The big bang knew you would say that.

I know...[COLOR=#black]..[/COLOR]

 

[ueit]

Thus all states follow from the state of the big bang, right?

Yes, that is a direct implication (of course under the assumption that classical physics, say EM + GR are a fundamental, correct description of nature). Classical physics is also reversible so you could calculate the state at the big bang from the present one, if the required data would be available.

 

[Zafa Pi]

Your answer to

Thus all states follow from the state of the big bang, right?

was

Yes, that is a direct implication (of course under the assumption that classical physics, say EM + GR are a fundamental, correct description of nature). Classical physics is also reversible so you could calculate the state at the big bang from the present one, if the required data would be available.

but earlier when I said

I think your position in this post is referred to as superdeterminism. That is not the prevailing view of CT, rather it is local determinism.

you said

This is false. Classical determinism implies that any state follows uniquely from a past state. Classical EM is like that. This is not a controversial position at all.

Now I refer you to https://www.physicsforums.com/threa...minism-and-bells-theorem.914439/#post-5761059
Then why all the controversy?

 

[OCR]

BTW... you are welcome !

Thanks for the question mark?

 

[ueit]

Your answer to
was
but earlier when I said
you said

Now I refer you to https://www.physicsforums.com/threa...minism-and-bells-theorem.914439/#post-5761059
Then why all the controversy?

Look, do you deny that determinism implies that the present state follows uniquely from the past state? If so, please define what you mean by determinism, and state clearly if you think that in classical EM the state at a certain time is or it is not determined by the past state of the system.

As long as I didn't make use of any assumption other than the properties of classical EM I feel no need to go into the subject of superdeterminism. We can if you want, but at this point is not necessary.

 

[Zafa Pi]

Look, do you deny that determinism implies that the present state follows uniquely from the past state?

Look, all I was doing was pointing out there was controversy that you were denying. I'm merely a simple mathematician that believes in the axiom of choice. IMO determinism is an idea about reality (yuck) that's not even wrong.

 

[ueit]

Look, all I was doing was pointing out there was controversy that you were denying. I'm merely a simple mathematician that believes in the axiom of choice. IMO determinism is an idea about reality (yuck) that's not even wrong.

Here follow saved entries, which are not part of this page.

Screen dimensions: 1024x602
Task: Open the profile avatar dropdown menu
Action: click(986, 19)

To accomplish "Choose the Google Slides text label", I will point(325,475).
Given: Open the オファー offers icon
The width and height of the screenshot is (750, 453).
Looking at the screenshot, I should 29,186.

This is what determinism is, according to Laplace:

https://en.wikipedia.org/wiki/Laplace's_demon

"We may regard the present state of the universe as the effect of its past and the cause of its future. An intellect which at a certain moment would know all forces that set nature in motion, and all positions of all items of which nature is composed, if this intellect were also vast enough to submit these data to analysis, it would embrace in a single formula the movements of the greatest bodies of the universe and those of the tiniest atom; for such an intellect nothing would be uncertain and the future just like the past would be present before its eyes."

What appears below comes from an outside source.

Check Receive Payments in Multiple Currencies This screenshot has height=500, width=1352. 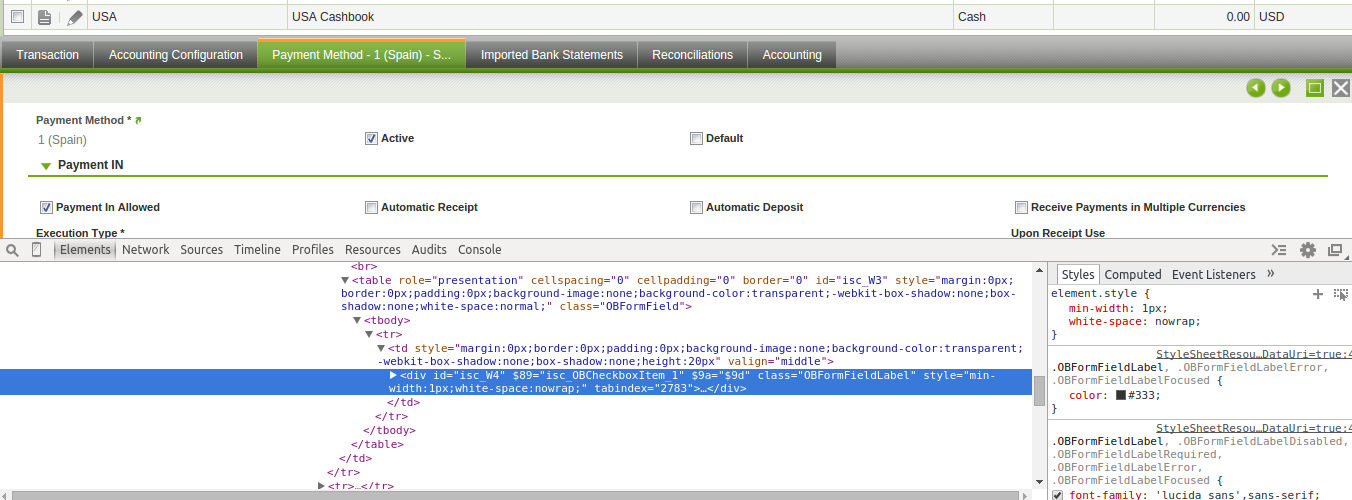point(1021,208)
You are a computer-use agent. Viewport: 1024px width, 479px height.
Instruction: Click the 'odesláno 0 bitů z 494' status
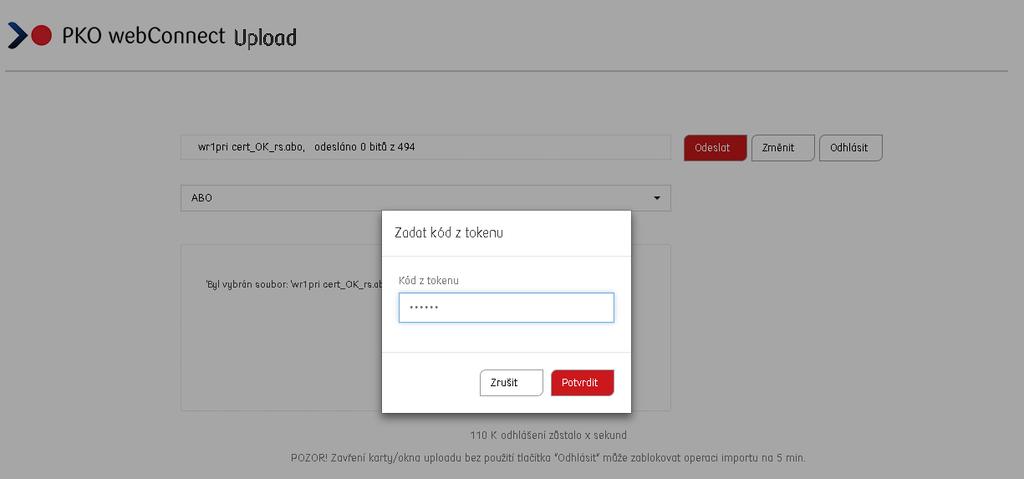click(x=364, y=147)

Classical electrodynamics is such a theory. Both the concept of determinism and the formulation of classical electrodynamics predate Bell's theorem and his invented word "superdeterminism" so your attempt to change the subject in that direction makes little sense.

"Free choice" is not an axiom of classical electromagnetism so I find it irrelevant to this discussion. In fact I doubt there is any place for this concept in any physical theory, quantum mechanics included.

The fact that you believe that determinism is wrong is again irrelevant. I'm not arguing here that it is true (although I do believe so). What I am trying to argue is that in classical electromagnetism you cannot have isolated systems in the way you want. So, can you please make a clear statement about your opinion on this? Can you provide an example of physical system that is described by classical electrodynamics and yet can be shown to consist of two subsystems that are isolated in the way you envision?

 

[PeterDonis]

Thread closed for moderation.

Edit by @DrClaude: this thread was going nowhere and will stay closed.